Ktokolwiek widział, ktokolwiek grał – gry, które prawdopodobnie przegapiłeś w 2015 roku
Żywot gracza nie jest łatwy – nie dość, że zewsząd atakują go duże tytuły, to jeszcze od trzeba zwrócić uwagę na małe produkcje. Wiadomo, nikt nie zagra we wszystko, w co zagrać warto – prezentujemy więc listę perełek, które przez wielu zostały pominięte.
Spis treści
- Ktokolwiek widział, ktokolwiek grał – gry, które prawdopodobnie przegapiłeś w 2015 roku
- Armello
- Broforce
- Crypt of the NecroDancer
- Everybody’s Gone to the Rapture
- Hard West
- Helldivers
- Her Story
- Hotline Miami 2: Wrong Number
- Invisible, Inc.
- OlliOlli 2: Welcome to Olliwood
- Ori and the Blind Forest
- Renowned Explorers: International Society
- Ronin
- Satellite Reign
- Shadowrun: Hong Kong
- SOMA
- Stasis
- Sunless Sea
- Thea: The Awakening
- The Binding of Isaac: Afterbirth
- The Escapists
- TIS-100
- Undertale
Helldivers
Wybuchy! Wystrzały! Chaos! Helldivers w trybie kooperacji to rewelacyjna zabawa, nawet jeśli nie wymaga zbytniego angażowania szarych komórek.

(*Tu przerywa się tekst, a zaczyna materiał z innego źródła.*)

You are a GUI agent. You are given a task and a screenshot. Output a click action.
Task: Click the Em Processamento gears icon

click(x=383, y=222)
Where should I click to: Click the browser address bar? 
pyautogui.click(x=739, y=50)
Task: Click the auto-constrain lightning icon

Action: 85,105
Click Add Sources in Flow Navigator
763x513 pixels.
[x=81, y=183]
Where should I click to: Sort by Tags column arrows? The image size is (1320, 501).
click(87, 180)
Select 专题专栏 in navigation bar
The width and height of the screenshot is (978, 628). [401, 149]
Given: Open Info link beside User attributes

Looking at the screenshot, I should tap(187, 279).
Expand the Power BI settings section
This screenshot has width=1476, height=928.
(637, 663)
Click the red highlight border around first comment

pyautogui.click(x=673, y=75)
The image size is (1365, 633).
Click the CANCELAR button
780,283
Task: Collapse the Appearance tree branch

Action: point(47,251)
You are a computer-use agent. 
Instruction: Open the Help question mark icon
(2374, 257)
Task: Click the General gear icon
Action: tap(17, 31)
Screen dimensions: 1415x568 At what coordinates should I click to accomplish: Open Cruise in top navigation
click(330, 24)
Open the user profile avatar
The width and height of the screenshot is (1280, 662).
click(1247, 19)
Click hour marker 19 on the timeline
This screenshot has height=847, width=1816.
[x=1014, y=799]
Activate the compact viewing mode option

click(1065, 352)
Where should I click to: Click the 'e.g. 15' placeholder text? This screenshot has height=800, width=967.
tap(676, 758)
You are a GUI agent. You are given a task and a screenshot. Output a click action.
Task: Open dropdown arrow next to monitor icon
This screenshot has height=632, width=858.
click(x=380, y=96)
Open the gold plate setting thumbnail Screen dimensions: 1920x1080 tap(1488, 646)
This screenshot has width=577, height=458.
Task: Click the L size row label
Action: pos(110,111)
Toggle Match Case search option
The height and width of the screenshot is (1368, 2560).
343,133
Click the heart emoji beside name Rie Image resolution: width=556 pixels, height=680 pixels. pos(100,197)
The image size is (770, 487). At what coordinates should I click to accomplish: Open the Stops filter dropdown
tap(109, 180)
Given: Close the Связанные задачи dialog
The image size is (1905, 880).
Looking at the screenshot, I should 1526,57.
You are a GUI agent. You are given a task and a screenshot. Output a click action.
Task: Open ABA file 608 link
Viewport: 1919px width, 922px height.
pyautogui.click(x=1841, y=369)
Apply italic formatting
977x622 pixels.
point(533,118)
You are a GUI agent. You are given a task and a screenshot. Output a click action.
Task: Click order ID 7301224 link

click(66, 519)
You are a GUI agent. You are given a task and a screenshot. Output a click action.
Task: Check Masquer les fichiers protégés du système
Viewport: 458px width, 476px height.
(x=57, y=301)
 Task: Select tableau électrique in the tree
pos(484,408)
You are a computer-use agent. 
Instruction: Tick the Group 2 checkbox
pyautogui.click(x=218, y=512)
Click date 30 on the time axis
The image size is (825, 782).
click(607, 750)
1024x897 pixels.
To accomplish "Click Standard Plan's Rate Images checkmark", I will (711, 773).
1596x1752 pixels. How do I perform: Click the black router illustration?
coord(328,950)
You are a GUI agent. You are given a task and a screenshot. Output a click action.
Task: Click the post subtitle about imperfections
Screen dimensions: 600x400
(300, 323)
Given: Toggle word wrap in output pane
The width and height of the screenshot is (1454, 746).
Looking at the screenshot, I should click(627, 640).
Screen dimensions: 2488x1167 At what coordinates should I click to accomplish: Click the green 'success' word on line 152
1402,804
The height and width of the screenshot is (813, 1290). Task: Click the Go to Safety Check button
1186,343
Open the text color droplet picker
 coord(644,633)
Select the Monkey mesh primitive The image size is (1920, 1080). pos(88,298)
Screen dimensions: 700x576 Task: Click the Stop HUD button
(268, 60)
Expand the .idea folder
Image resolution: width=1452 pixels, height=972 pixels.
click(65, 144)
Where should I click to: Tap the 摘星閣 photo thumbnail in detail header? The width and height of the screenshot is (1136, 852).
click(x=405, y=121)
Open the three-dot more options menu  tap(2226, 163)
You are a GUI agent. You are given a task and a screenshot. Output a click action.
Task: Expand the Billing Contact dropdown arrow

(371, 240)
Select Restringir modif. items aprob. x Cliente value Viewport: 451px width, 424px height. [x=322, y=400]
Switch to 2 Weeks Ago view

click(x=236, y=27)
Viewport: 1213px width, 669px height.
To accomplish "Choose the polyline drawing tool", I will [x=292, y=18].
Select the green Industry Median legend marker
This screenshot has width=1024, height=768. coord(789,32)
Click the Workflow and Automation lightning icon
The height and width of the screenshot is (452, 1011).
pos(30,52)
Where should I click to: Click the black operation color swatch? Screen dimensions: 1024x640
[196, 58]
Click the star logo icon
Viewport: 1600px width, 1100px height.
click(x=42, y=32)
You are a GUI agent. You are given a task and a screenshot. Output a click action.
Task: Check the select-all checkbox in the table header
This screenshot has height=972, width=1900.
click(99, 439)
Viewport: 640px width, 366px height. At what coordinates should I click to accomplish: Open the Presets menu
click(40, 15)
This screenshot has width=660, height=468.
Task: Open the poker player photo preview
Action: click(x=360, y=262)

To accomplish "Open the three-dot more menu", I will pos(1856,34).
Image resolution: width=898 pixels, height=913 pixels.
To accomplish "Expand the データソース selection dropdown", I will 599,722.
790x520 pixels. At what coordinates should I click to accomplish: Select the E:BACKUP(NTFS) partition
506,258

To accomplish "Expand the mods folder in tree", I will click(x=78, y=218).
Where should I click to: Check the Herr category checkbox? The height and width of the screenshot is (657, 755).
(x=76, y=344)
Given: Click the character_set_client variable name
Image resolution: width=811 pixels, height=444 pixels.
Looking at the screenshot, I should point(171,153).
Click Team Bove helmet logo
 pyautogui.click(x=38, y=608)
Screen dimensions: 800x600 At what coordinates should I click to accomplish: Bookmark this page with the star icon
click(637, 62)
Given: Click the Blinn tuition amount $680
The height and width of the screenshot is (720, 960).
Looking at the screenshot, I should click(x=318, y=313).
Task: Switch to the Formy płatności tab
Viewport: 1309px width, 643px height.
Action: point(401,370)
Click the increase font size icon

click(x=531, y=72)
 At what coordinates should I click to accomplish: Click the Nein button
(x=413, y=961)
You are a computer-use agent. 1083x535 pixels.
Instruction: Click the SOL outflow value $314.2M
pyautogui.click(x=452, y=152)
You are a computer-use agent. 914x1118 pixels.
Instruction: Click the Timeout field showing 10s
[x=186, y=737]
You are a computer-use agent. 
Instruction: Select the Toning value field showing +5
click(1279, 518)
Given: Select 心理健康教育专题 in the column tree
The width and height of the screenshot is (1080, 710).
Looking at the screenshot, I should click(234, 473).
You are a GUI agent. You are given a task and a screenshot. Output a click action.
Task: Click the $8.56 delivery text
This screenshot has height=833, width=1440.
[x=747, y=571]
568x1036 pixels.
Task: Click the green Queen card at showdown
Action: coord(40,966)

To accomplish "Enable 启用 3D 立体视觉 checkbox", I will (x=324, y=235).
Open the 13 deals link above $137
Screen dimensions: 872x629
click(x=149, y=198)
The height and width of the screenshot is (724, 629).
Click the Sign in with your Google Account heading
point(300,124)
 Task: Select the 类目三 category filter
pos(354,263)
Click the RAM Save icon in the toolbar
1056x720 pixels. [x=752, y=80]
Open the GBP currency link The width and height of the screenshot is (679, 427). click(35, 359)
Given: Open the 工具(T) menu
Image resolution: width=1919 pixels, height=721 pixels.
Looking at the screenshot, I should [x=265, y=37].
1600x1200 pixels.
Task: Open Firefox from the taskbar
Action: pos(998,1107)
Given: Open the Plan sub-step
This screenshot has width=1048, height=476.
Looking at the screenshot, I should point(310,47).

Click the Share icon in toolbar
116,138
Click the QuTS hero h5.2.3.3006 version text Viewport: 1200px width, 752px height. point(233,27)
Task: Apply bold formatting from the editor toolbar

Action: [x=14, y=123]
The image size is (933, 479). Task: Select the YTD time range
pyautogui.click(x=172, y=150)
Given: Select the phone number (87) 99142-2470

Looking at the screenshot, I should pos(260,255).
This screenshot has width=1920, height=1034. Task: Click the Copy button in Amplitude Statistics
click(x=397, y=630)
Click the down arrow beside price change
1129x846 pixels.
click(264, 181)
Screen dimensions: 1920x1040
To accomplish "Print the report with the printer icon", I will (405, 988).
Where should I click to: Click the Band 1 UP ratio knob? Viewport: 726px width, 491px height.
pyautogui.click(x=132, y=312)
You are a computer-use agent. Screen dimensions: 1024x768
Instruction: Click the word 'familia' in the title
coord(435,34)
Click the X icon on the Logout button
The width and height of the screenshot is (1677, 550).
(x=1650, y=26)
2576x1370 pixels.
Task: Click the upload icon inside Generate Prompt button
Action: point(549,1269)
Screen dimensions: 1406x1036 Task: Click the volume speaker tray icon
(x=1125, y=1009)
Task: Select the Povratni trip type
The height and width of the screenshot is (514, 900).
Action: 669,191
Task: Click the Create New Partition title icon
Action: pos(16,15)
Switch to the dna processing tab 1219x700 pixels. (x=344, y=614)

Początkowo wydane wyłącznie na konsole Sony – PlayStation 3, 4 oraz Vitę – Helldivers w zasadzie pojawiło się znikąd. Ot, niezła zręcznościowa strzelanka, w której przetrzebiamy szeregi kosmitów, robaków, cyborgów i wszystkiego, co się pod lufę nawinie. Dzieło studia Arrowhead, odpowiedzialnego także za Magickę, z pewnością nie należało do gier brzydkich, choć nie wywoływało też opadu szczęki. Zdobywanie nowego wyposażenia, w tym mechów, dawało nieco radości, ale raczej na krótką metę. Same misje nie wyróżniały się na tle zadań z innych tytułów. Czym więc Helldivers zasłużyło sobie na miejsce w tym zaszczytnym gronie? Odpowiedź jest prosta: jednym z najfajniejszych trybów kooperacji ostatnich lat, wprost idealnym na kilkuosobowe imprezy. O ile podczas gry solo eksterminacja pozaziemskiego życia wiąże się z uważną obserwacją pola walki oraz ostrożnym przemieszczaniem się po terytorium wroga, tak gdy za pady chwycą cztery osoby, rozpoczyna się totalny odjazd. Wszelkie plany idą w kąt: choć głównym przeciwnikiem są tutaj obcy, największe zagrożenie niemal zawsze stanowi kolega z drużyny, który nie zwracając uwagi na to, gdzie strzela, szybko może nas posłać na tamten świat. Brzmi jak czyste szaleństwo? Cóż, głównie dlatego, że tak właśnie jest – ale bynajmniej nie traktujcie tego jako wady produkcji Arrowhead! Nawet przy którymś z rzędu powtórzeniu misji, gdy wszędzie zaczynają świstać kule, a my odskakujemy przed strzałami z granatnika kumpla, zabawa jest niezmiennie świetna.